Thursday, February 18, 2016

Class 14

On some days, when half or fewer of the students run, I give extra credit for all who do. This was one of those days.

Tuesday's run will be 3.75 miles. Registration for spring class will begin on Monday. Mine will be combine 5K and 10K training, at 9 o'clock on Tuesday-Thursday.

TODAY'S 4 X ONE-THIRD-MILE INTERVALS

(with total time for 1.33 miles, per-mile pace and comparison to your midterm nonstop two-mile test; target was to go faster)

Kamille -- 13:02 (9:49 pace, -57 sec. per mile)
Alex D. -- 9:53 (7:25s, -42 sec.)
Soren -- untimed
Amina -- 10:54 (8:11s, -1:29) day's most improved
Michael -- 7:05 (5:19s, -56 sec. vs. 1st week's mile test)
Tara -- 8:55 (6:43s, -1:04 vs. 1st week's mile test)
Jessica -- 11:24 (8:34s, -1:28) day's 2nd most improved
Miranda -- 12:49 (9:38s, -1:11)
Anthony -- 8:43 (6:33s, -51 sec. vs. 1st week's mile test)
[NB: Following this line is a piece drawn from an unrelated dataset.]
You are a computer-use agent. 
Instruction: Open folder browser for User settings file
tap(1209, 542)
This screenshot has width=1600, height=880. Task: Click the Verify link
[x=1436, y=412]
LESSON 14: SUPPLEMENTAL SPORTS

You might not always be able to run... or might not always want to run... or might sometimes want to add activities to your running. Alternatives abound. You can bicycle, swim, “run” in water (wearing a flotation belt), cross-country ski, snowshoe or simply walk (one of the best but least appreciated options to running). In most of these activities, duplicate your running time to gain similar fitness benefits. If walking, double your usual running time.